- _Extrait choisi_:
---
République Démocratique du Congo | Le député Batumike et sa milice sont accusés de 46 viols sur des fillettes.

Pendant plus de trois ans, entre 2013 et 2016, de nombreuses familles du village de Kavumu (Sud-Kivu) ont vécu l’indicible. Quarante-six fillettes, âgées de 8 mois à 12 ans, ont été enlevées et violées.

A chaque fois, c’était le même mode opératoire.

Les ravisseurs s’introduisaient de nuit dans les maisons.

Après avoir été capturée dans son sommeil par un ou plusieurs hommes, la fillette était violée, puis son sang était prélevé – parfois à l’aide d’un objet tranchant – avant que celle-ci ne soit abandonnée dans un champ voisin.

La plupart des victimes ont été emmenées auprès du Dr Denis Mukwege, à l’hôpital de Panzi, pour être examinées et subir une chirurgie reconstructrice.
---
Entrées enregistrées
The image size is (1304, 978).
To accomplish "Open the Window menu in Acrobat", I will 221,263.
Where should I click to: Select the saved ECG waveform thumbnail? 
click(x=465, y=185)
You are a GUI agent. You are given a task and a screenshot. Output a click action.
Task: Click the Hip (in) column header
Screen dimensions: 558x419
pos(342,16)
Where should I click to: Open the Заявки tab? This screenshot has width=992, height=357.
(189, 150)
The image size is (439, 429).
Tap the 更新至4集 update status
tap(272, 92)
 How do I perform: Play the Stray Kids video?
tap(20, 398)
---
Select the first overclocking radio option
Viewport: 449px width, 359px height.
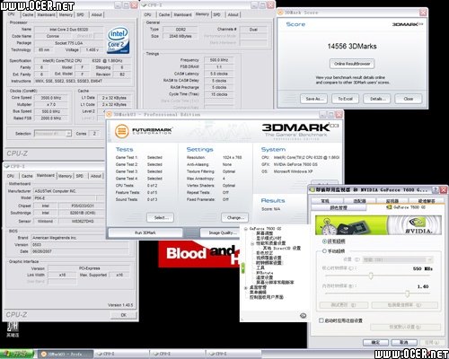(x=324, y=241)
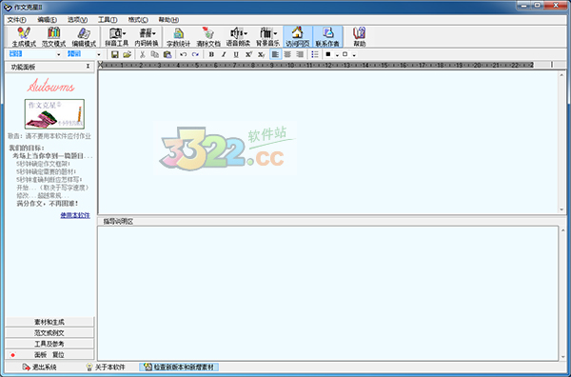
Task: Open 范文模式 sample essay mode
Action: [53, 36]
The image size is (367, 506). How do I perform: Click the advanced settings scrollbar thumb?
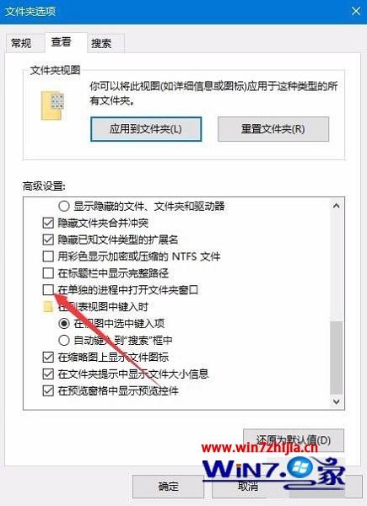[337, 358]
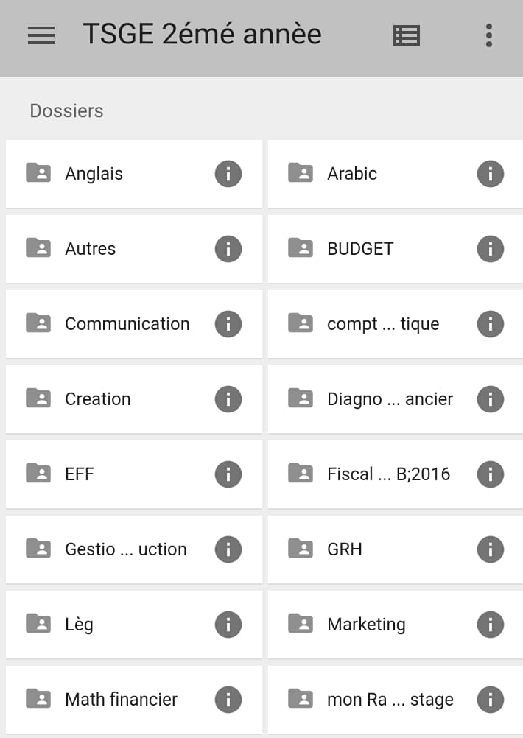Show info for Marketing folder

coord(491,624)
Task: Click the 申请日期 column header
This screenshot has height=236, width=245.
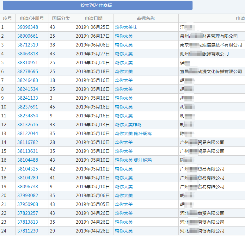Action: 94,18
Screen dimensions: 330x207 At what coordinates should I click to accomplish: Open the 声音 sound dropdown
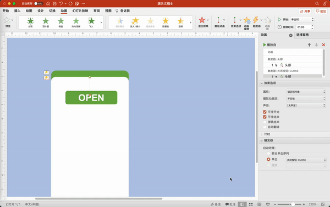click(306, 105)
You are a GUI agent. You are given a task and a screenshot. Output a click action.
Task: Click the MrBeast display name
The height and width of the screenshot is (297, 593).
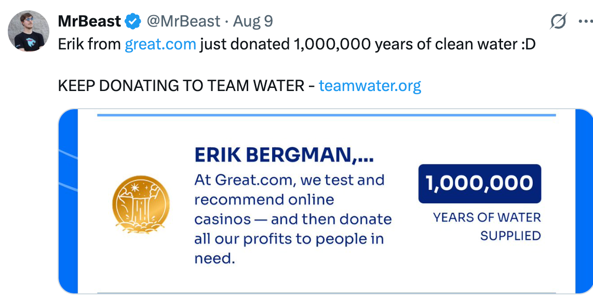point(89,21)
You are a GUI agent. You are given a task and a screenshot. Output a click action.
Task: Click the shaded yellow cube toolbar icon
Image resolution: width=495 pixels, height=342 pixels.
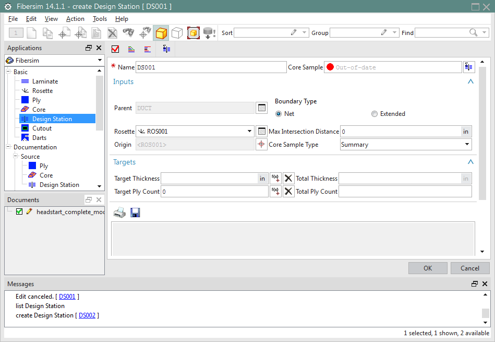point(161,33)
---
- _Consigne_:
Donnez la suite de l'article sur les fillettes enlevées à Kavumu, à partir de sa dernière phrase.

- _Résultat ci-dessous_:
Beaucoup d’entre elles souffrent toujours de dommages permanents à leurs organes sexuels et abdominaux et sont toujours traumatisées.

Les miliciens violaient les fillettes et prélevaient leur sang pour être assurés d’une protection surnaturelle dans les combats.

Ces attaques, rapporte l’ONG Trial International, qui lutte contre l’impunité des crimes internationaux et soutient les victimes dans leur quête de justice, ont été initialement considérées comme des événements isolés.

Ce n’est qu’en 2016 que le procureur militaire congolais – compétent pour les crimes de guerre et les crimes contre l’humanité – s’est saisi de l’affaire.

Des viols systématiques

En juin 2016, la police a arrêté Frédéric Batumike, député à l’assemblée provinciale du Sud-Kivu ainsi que 74 membres de sa milice Djeshi ya Yesu (Armée de Jésus, en swahili).

Frédéric Batumike est suspecté d’avoir recruté les membres de la milice parmi les personnes qui fréquentaient les églises locales près de Kavumu.

La milice semble avoir fonctionné comme l’armée privée du député.

Ses miliciens seraient responsables des viols systématiques des filles de Kavumu.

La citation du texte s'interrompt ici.